The first night I attempted to use my credit I broke $70 with gratuity. Here’s a basket of revealed eggs (two eggs, in fact) for $8, a club sandwich with optional truffle fries for $20, and dessert was the most overstated thing I have ever seen.
“The best damned rice krispies treat you’ve ever had – with browned butter, sea salt and white chocolate.”
That’s a rice krispie in the shape of a heart on a skewer. Brownbutter? Where? Sea salt? Not on mine. White chocolate, sure, there was a drizzle over the top – but $10? And that’s $10 before all of the onerous Las Vegas fees, if you’re just ordering this and tip 20%, you’re looking at $15.

On the last night of my stay, I attended a hosted dinner, with no opportunity for food. I don’t drink so I had a choice, buy food I could take away for the long flight home in the morning or treat random people to drinks. I both thing.
Broader Issues
The benefit of a loyalty program for elite members is to entice them to stay with the brand despite a higher price, less competitive property, or location disadvantages. The benefit is meant to endear those who achieve and maintain elite status, but when a benefit is hard to receive or given with caveats, it does the opposite. That’s what the Conrad Las Vegas at Resorts World is doing. They don’t want to pay out the benefit, so they make it more difficult and less enjoyable in the hopes that guests simply won’t. But rather than becoming my first choice in Las Vegas, it has been pushed to the bottom of the list. I would have been better off at a property where they promised nothing because in this instance I was so annoyed by what they did with this benefit that it had a negative impact on my impression of the property.

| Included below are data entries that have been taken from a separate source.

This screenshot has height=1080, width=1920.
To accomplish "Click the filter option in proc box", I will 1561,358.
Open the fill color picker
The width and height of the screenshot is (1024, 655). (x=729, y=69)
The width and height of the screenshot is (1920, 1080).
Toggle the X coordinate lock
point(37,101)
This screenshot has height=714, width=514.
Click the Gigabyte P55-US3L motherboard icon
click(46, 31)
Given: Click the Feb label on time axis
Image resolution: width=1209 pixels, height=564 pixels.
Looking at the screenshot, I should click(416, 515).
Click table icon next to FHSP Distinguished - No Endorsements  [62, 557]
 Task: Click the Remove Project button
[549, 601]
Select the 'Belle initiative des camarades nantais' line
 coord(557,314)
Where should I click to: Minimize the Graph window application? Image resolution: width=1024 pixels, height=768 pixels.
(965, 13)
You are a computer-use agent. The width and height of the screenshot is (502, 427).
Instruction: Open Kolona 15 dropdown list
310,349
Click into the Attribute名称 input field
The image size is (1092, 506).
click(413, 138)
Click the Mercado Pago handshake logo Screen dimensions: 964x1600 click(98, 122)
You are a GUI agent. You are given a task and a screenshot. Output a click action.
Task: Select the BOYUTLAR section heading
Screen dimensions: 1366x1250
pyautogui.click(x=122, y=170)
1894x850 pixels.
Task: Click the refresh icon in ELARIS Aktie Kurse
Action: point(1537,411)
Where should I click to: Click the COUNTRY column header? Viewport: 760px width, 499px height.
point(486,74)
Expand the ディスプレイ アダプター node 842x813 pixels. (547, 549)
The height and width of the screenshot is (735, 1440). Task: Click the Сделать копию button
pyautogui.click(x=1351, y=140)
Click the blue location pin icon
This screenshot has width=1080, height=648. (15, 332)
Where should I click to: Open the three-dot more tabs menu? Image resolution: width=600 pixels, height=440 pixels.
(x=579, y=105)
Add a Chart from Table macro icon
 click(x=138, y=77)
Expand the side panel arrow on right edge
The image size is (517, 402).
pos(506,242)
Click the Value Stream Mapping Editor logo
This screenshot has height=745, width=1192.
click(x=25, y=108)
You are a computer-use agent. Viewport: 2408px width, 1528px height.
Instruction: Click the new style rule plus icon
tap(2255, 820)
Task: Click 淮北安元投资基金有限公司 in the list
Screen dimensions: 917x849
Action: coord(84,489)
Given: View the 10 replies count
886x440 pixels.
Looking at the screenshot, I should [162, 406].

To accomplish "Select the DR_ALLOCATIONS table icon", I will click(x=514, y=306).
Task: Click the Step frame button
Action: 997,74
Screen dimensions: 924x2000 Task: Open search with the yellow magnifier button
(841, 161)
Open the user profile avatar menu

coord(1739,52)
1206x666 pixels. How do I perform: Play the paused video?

That said, the fact that I could only use it in the Dawg House is insulting. The Starbucks across the hallway took $9 from me the day prior (it’s the only coffee shop on property), a slice of pepperoni grabbed another $12 from me the day before that. Neither of those were eligible.
The Dawg House was awesome to watch football games and eat pub food, but is not exactly a family restaurant – where should I bring my daughter? Why is just this one restaurant, with a $25/per seat minimum the only place I can spend my credit? Am I not more likely to return if I think about all of the restaurants that I loved like Carversteak (vendor dinner)? As expensive as the restaurants are, wouldn’t the brand benefit from me dining around rather than finding ways to spend $25/guest/day? Wouldn’t it be more likely if I was eating around the resort that I would exceed that benefit and spend more on-site?
Hilton Honors needs to find a way to enforce the rules of its program, or loyal Hilton Honors members will abandon it. Many that avoid Marriott Bonvoy for its endless caveats and exceptions to the service rules may find themselves departing Hilton as well. When a benefit is given begrudgingly, it’s worse than not giving it at all.
Conclusion
I actually like the flexibility of the new benefit, but the credit is woefully low. There’s no good reason for the Conrad Las Vegas at Resorts World to limit all Hilton food and beverage credit to this one spot when there are 39 other choices from pizza to Chinese dumplings to coffee. It’s insulting to your loyal guests and leaves a net negative impression of the property specifically if not the Hilton brand overall.
What do you think? Do you think this reflects poorly on the Conrad Las Vegas? Do you like the change? Do you think it’s generous?